Portrait de Thom Browne par Blaine Davis

À 59 ans, le designer américain est toujours aussi culotté qu’à ses débuts en 2003. Réputé pour son sens de la fantaisie, il aime bousculer les codes vestimentaires afin de mieux nous surprendre, parfois même nous décontenancer. Rencontre privilégiée avec l’enfant terrible de la mode new-yorkaise.

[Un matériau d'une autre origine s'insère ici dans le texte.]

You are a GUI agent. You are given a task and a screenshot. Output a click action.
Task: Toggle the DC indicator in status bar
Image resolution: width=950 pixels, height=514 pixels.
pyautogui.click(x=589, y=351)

On reproche souvent à la mode américaine d’être trop commerciale et de ne pas laisser assez de place à la créativité pure. Pourtant, certaines figures emblématiques de la mode contemporaine non seulement sont américaines, mais ont réussi à imposer leur style unique : on pense à Rick Owens, Jeremy Scott, Willy Chavarria, Telfar Clemens ou Marc Jacobs. Et dans cette liste de personnalités iconoclastes, on ne saurait oublier Thom Browne. Véritable locomotive de la mode new-yorkaise, le designer continue de nous étonner avec ses défilés performances, son sens aigu de la théâtralité, et cette touche d’excentricité à la Tim Burton qui séduit aussi bien les fashionistas du monde entier que les célébrités blasées en quête de looks hors normes. Son secret ? Avoir trouvé le juste équilibre entre élégance, humour, fantaisie, candeur et provocation. On pense notamment à son défilé monumental spring-summer 2023 où il avait investi l’Opéra Garnier pour présenter une collection inspirée du conte de fées Cendrillon, ou encore sa collection onirique et spectaculaire pour fall-winter 2023-2024 inspirée par Le Petit Prince d’Antoine de Saint-Exupéry. C’est sans doute cette audace créative et singulière appréciée de toute l’industrie qui lui a d’abord permis, dès 2022, d’être élu à l’unanimité président du CFDA (Council of Fashion Designers of America), puis d’intégrer le calendrier très fermé et convoité de la Semaine de la haute couture parisienne, en juillet 2023.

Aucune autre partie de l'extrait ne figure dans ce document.